Existing in the same style as the work of Ari Aster in more ways than one, What Josiah Saw masterfully unfolds as a searing familial drama. The horror is in the traumas of the past, and their ripple affects into three dark, distinct futures. Split in three separate parts, the three Graham children have some seriously messed up lives. Slow-burn horror has reached its pinnacle with this twisty and haunting tale.
We start off at a dilapidated old farmhouse, where Thomas (Scott Haze) lives with his grumpy uber-religious father, Josiah (Robert Patrick, Terminator 2: Judgment Day). Thomas is still haunted by the suicide of his mother, left hanging from a tree when he was younger. One night, Josiah sees something awful in his room, pinned down and silently screaming. The next morning, Josiah tells Thomas he “has chores to do,” and that his mother is burning in hellfire. “She suffers, and we’re gonna burn too!” This first segment sets up the base of the drama, as their mother is key to the unfolding events. Her name is carved into the old oak tree in the prologue, and close-ups to the text place particular emphasis on the words.

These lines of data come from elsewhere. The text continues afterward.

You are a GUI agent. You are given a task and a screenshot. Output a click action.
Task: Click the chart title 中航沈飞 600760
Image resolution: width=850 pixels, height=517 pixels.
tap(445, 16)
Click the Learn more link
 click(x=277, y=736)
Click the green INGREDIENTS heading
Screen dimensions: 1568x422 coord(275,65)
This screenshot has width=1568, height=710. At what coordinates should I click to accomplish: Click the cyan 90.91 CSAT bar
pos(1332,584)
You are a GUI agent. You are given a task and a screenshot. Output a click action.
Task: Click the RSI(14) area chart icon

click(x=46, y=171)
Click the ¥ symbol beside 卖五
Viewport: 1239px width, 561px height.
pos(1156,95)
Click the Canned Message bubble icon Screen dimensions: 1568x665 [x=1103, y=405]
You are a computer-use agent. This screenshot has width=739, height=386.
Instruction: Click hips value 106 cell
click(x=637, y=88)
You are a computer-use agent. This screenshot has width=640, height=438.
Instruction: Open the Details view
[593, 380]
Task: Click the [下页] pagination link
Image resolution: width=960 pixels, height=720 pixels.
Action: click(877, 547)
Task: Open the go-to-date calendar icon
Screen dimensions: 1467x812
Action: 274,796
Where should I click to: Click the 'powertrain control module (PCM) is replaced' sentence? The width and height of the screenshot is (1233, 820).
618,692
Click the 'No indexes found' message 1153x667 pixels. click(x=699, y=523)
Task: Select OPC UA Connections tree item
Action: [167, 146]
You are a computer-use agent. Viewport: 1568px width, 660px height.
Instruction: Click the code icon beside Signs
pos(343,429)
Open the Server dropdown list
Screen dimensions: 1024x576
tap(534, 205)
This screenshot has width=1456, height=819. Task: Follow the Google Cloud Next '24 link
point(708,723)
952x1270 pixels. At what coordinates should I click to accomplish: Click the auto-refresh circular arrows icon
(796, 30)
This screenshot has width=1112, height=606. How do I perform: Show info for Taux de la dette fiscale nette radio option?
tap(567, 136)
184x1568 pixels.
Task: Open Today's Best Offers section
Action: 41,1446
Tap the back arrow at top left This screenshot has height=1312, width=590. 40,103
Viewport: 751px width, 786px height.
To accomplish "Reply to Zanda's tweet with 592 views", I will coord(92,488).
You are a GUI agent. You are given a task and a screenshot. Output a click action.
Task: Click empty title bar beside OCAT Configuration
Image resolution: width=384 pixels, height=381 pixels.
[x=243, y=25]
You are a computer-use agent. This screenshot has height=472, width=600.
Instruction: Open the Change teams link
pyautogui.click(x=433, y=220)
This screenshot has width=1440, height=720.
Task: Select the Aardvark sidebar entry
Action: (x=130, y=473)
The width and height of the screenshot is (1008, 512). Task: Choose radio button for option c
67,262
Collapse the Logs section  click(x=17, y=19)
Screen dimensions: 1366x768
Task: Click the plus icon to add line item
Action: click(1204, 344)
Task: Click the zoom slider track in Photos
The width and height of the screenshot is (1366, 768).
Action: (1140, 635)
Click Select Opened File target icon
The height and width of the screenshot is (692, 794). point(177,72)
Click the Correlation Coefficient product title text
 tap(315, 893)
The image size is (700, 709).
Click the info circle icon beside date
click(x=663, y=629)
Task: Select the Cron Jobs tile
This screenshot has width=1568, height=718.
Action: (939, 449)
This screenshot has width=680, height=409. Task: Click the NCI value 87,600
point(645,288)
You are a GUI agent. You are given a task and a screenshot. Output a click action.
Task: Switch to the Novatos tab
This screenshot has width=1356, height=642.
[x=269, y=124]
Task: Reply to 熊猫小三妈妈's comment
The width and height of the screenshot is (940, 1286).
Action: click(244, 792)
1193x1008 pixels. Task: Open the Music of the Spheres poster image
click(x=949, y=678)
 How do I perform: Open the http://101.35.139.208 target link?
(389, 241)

In the second segment, Eli (Nick Stahl, Disturbing Behavior), one of the Graham sons, is offering to work off his debt however he can—he owes a guy a ton of money. There is a legendary story about gypsies stashing ten bars of gold, and Eli is tasked with following up on this legend. His journey leads him to a rollicking gypsy caravan, where he sits down with a creepy old medium who reads his true intentions like a book. Eli’s story features a slow-motion outburst of violent action. The third story is the shortest one structurally, following Mary (Kelli Garner, Lars and the Real Girl) the only daughter in the Graham family. Mary and Ross (Tony Hale, Arrested Development) are trying to have a child together, but her deteriorating mental and emotional state are a major roadblock. A recurring nightmare that ends with Mary stabbing herself over and over again with a kitchen knife is shocking and terrifying.
What Josiah Saw culminates in a long-awaited family reunion at the farmhouse. All three of these stories come together perfectly in the final act. A beautiful blend of past and present floods revelations and shocking moments into compact character drama. The relationships between the siblings, their father, and the mother come to light, each with their own rippling effect on their final destinations. The foreboding score keeps the atmosphere tense, even as it slowly builds to this explosive denouement.
Most memorable of all, What Josiah Saw has an unforgettable final scene that calls into question everything before it. The lives of Eli, Mary, and Thomas are all stained in the tragedy of their past. Vincent Grashaw knows how to toy with your expectations, and structures the film in a unique way, bleeding out small details only as they become necessary. One terrifying truth has never been more clear: family trauma is scarier than any ghost or demon.
What Josiah Saw screened at the 2021 Fantasia Film Festival.